Em suma, o ensino de Economia é denunciado como abstrato e desconectado dos problemas sociais e ambientais do século 21, o que pode levar os estudantes a não compreenderem a aplicação prática das teorias e conceitos aprendidos na realidade complexa e conturbada que os cerca. Criticando o enfoque excessivo do ensino na teoria neoclássica, tais movimentos apontam para os limites dos modelos econômicos, por falharem em considerar fatores como poder, distribuição de renda e conflito social na análise econômica. A falta de pluralidade de ideias acaba por limitar a discussão de diferentes abordagens teóricas e metodologias.
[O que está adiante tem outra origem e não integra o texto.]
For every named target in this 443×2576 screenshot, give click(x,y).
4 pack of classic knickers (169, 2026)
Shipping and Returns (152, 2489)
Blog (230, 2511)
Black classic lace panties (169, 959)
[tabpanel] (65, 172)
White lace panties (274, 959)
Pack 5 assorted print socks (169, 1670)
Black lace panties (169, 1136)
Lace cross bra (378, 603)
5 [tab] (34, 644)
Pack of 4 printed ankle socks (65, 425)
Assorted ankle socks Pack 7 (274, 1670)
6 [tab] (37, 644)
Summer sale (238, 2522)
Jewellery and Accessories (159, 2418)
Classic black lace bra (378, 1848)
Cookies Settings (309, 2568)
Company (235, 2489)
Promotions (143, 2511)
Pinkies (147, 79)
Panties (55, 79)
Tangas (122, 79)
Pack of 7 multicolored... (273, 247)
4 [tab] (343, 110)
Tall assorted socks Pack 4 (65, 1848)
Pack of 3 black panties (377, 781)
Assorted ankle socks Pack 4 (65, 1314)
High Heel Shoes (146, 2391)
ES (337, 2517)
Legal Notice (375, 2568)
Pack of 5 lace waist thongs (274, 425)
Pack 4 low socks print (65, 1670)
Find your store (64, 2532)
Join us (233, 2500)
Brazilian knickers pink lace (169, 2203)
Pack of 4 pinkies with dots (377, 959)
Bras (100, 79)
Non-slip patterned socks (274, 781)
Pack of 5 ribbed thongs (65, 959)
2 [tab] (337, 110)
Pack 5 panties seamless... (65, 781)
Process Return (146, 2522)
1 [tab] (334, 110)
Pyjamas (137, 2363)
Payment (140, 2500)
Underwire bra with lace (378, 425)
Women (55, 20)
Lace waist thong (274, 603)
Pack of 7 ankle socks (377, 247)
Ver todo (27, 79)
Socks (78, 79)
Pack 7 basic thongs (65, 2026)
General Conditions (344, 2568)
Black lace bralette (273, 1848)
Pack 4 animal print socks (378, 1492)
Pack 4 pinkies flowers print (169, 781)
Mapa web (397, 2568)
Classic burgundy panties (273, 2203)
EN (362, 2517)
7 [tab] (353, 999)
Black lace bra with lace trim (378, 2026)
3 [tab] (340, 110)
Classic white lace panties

Entre os movimentos que ilustram o questionamento dos rumos do ensino e da teoria econômica podemos lembrar o “movimento por uma economia plural”, do Instituto de Tecnologia de Massachusetts (MIT), que defende a ampliação da diversidade de ideias e abordagens no ensino de economia. O objetivo é promover a inclusão de abordagens heterodoxas, a maior atenção para questões sociais e ambientais e uma abordagem mais crítica da própria disciplina. Ainda nos Estados Unidos, em Harvard, anos depois da crise de 2008, os estudantes de Economia organizaram uma saída em massa da aula de Gregory Mankiw, autor do mais vendido manual de introdução à economia, contrários ao viés ideológico oferecido pela disciplina.

A Europa também foi espaço de outras experiências. Na Sorbonne, as manifestações se deram contra a influência da indústria financeira na produção do conhecimento na academia. Na Inglaterra, a Cambridge Society for Economic Pluralism reforçou o debate sobre a diversidade de ideias na disciplina, defendendo a inclusão de diferentes abordagens teóricas e metodologias nos currículos.

Numa outra dimensão de crítica à formação dos economistas, estudantes da Faculdade de Economia da Universidade de Amsterdã se manifestaram por maior diversidade racial e de gênero entre os professores e pesquisadores da área, alegando que a falta de representatividade limita o debate e a pluralidade de ideias na disciplina; processo semelhante ao “Movimento por uma Economia Feminista”, liderado por estudantes e professores da Universidade Nacional de Quilmes, na Argentina, com o objetivo de promover uma análise sobre a desigualdade de gênero na economia e na sociedade em geral.

No ambiente de incertezas e de rápidas transformações da sociedade e do conhecimento em que vivemos, os questionamentos sobre a teoria econômica e sobre o perfil dos cursos de graduação em economia apresentam utopias para a construção de uma sociedade que deve responder aos desafios sociais e ambientais contemporâneos. Utopias necessárias para conectar a teoria econômica com as demandas contemporâneas, que poderão romper com princípios da economia neoclássica. Infelizmente, alterar currículos em direção a um conhecimento exclusivamente técnico e instrumental, como presente nas tendências de reformas curriculares nacionais, é flertar com a crescente distopia da teoria econômica.